Top of SUPPLIED MATERIAL
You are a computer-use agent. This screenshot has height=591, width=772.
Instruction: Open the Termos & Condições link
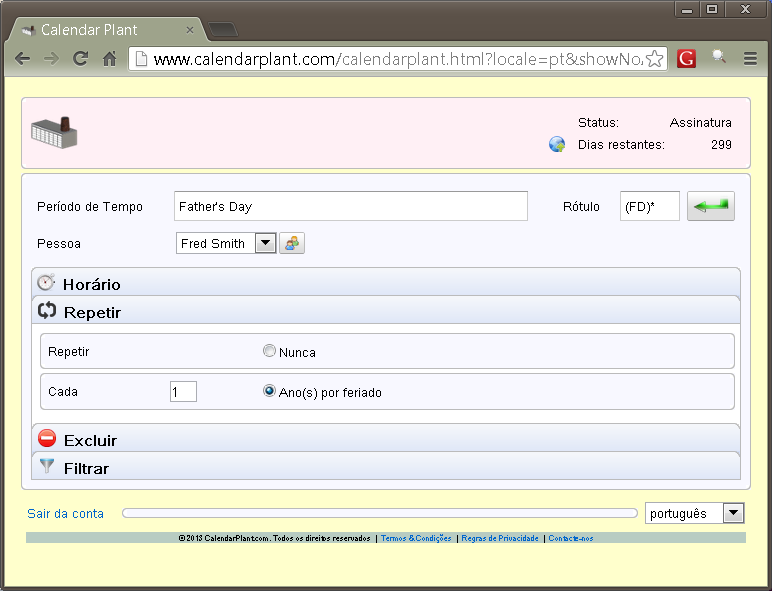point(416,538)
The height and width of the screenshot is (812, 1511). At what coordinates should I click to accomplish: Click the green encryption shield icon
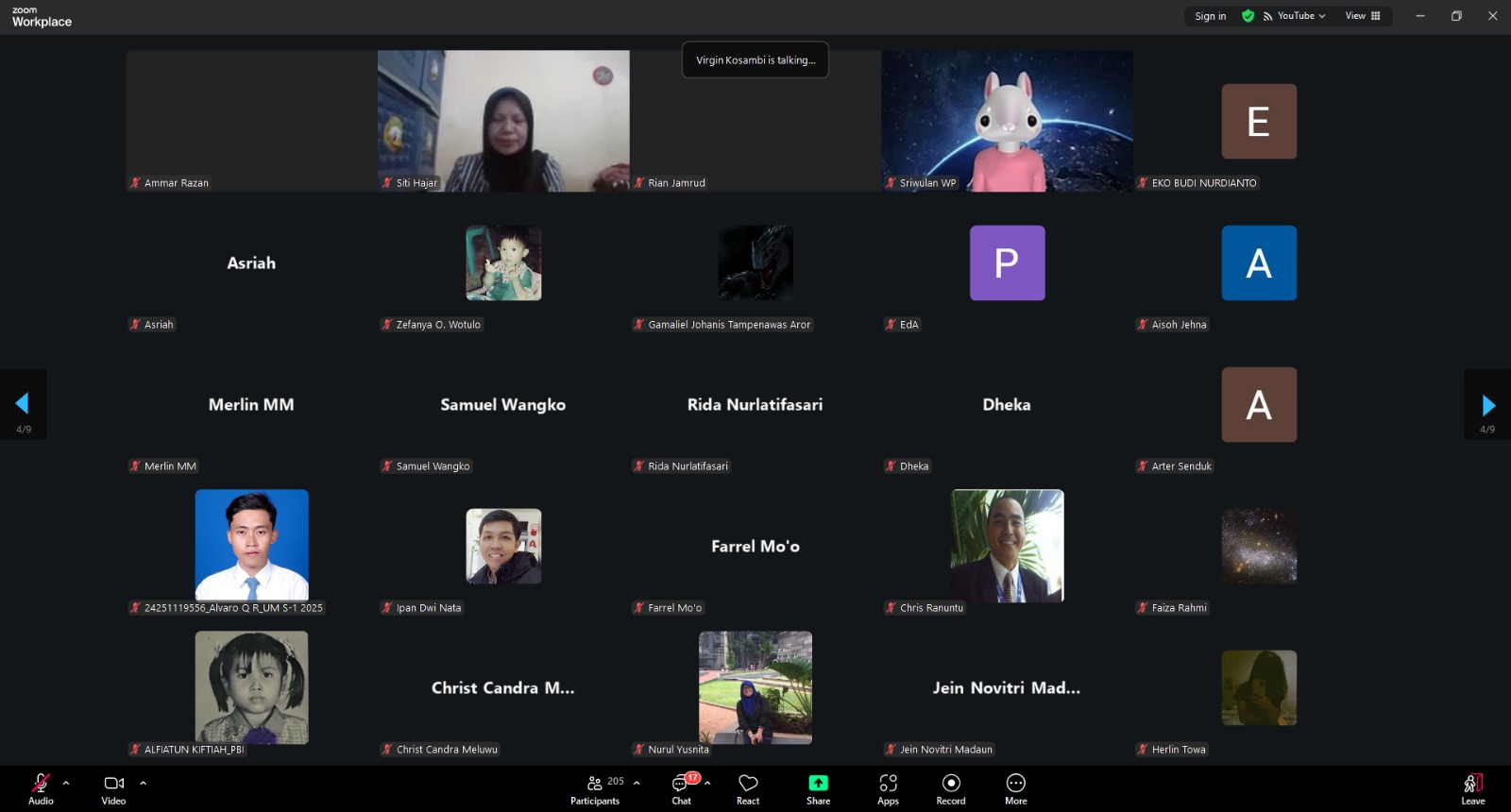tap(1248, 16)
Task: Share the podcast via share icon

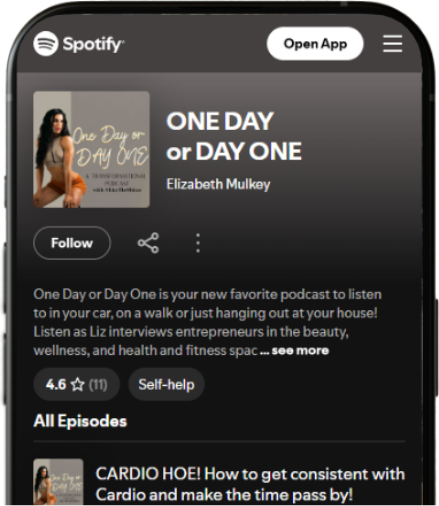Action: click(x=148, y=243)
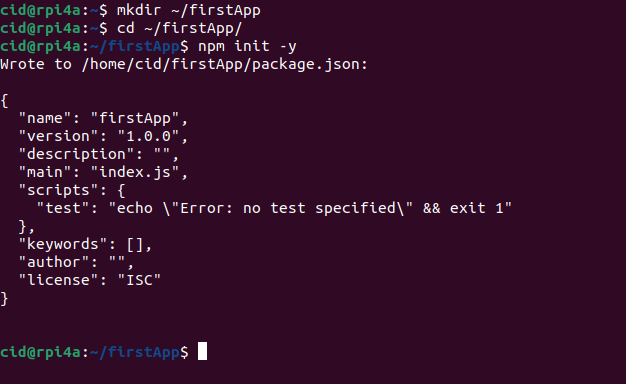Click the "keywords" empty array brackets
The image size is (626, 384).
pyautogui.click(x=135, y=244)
Bottom of SUPPLIED MATERIAL
Top of SUPPLIED MATERIAL
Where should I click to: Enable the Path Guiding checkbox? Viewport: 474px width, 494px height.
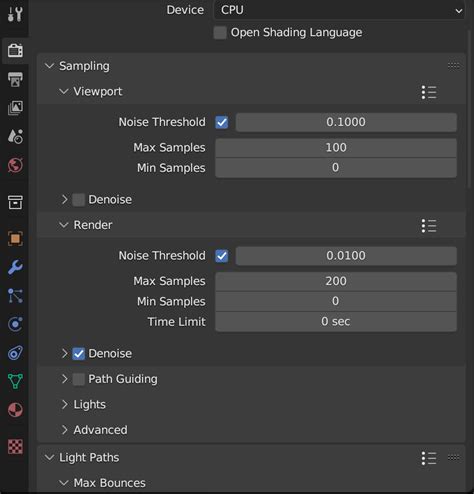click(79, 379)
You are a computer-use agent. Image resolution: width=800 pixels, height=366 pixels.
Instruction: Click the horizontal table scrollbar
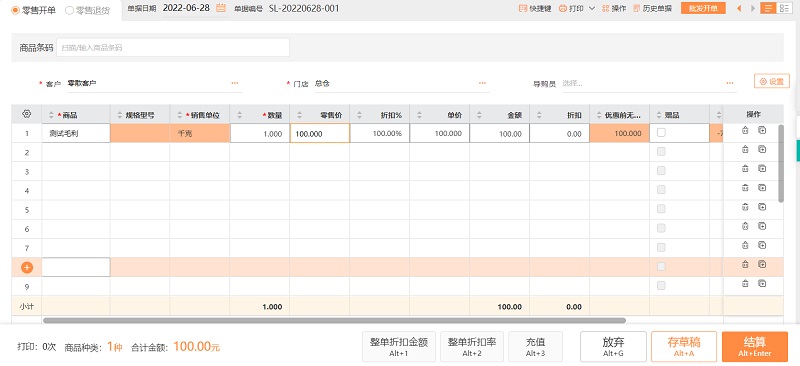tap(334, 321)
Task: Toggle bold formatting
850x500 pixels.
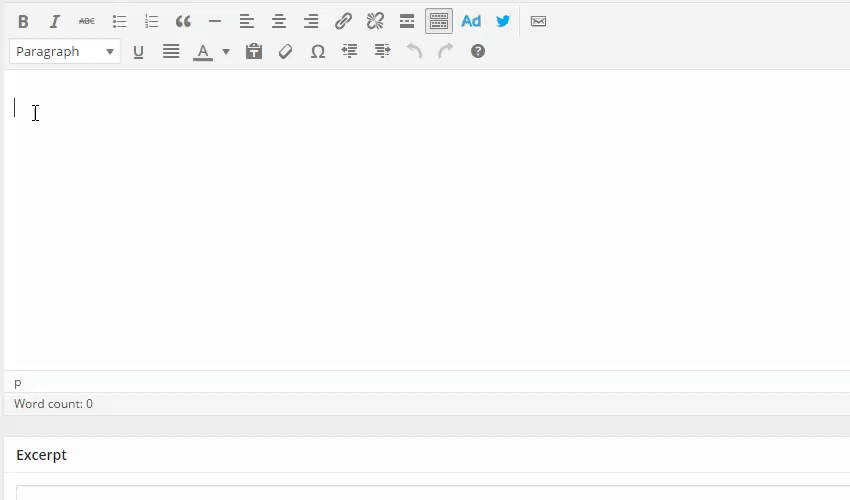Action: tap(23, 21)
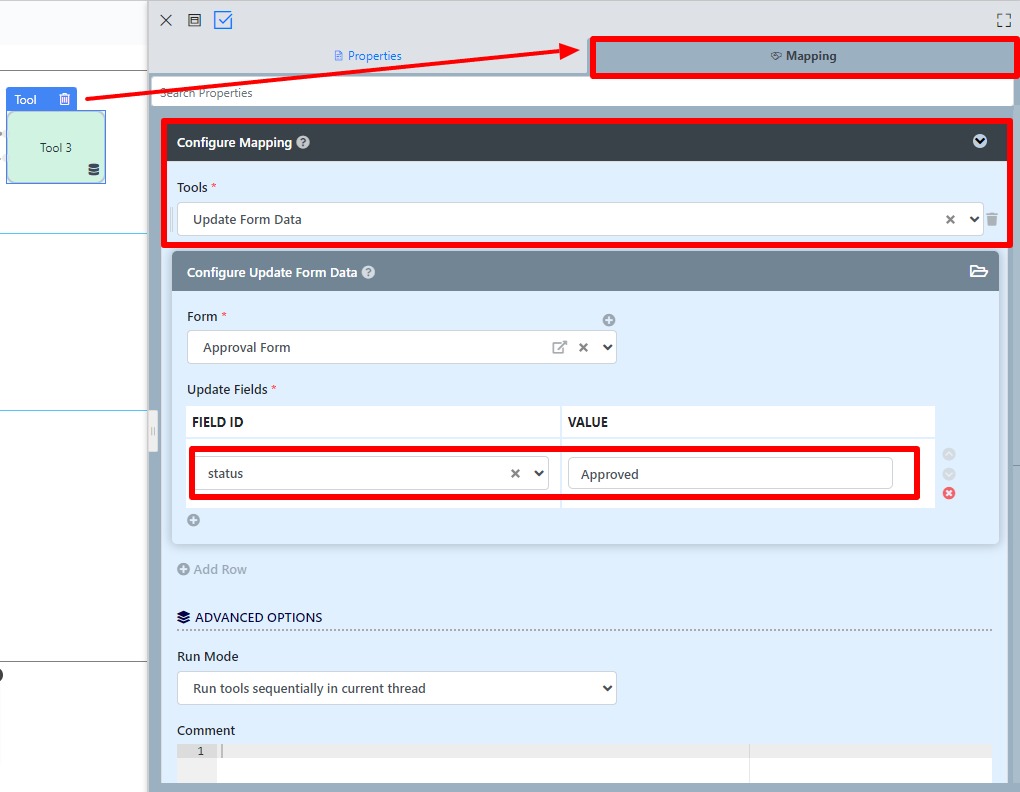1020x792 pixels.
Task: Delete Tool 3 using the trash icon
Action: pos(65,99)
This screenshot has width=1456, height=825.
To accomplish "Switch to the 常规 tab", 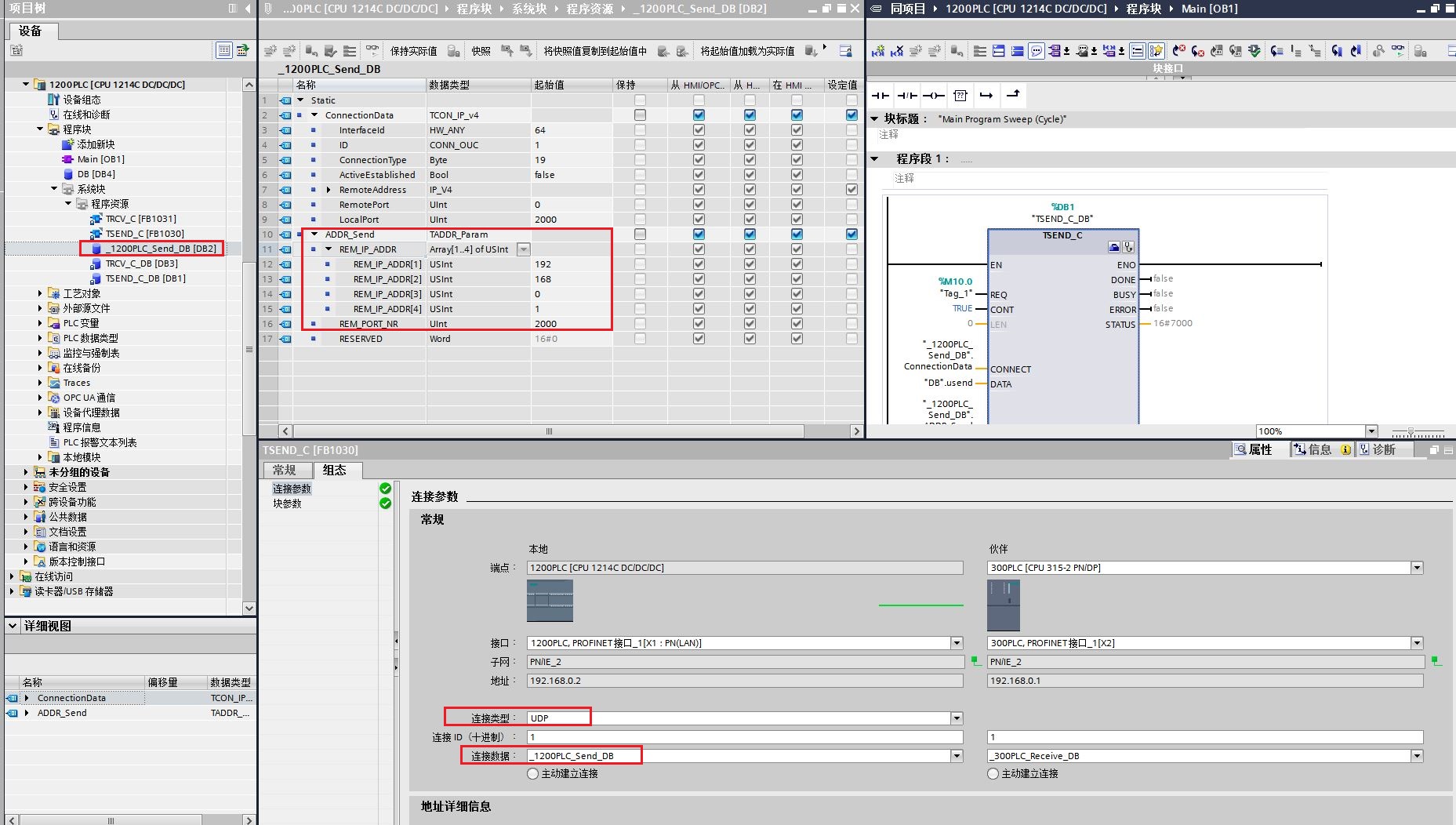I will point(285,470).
Bottom of SUPPLIED MATERIAL
- [EXERCISE DETAILS]: If a line of the records above holds the string "agent", count it; then state only how many such lines there are.

- [YOUR SOLUTION]: 2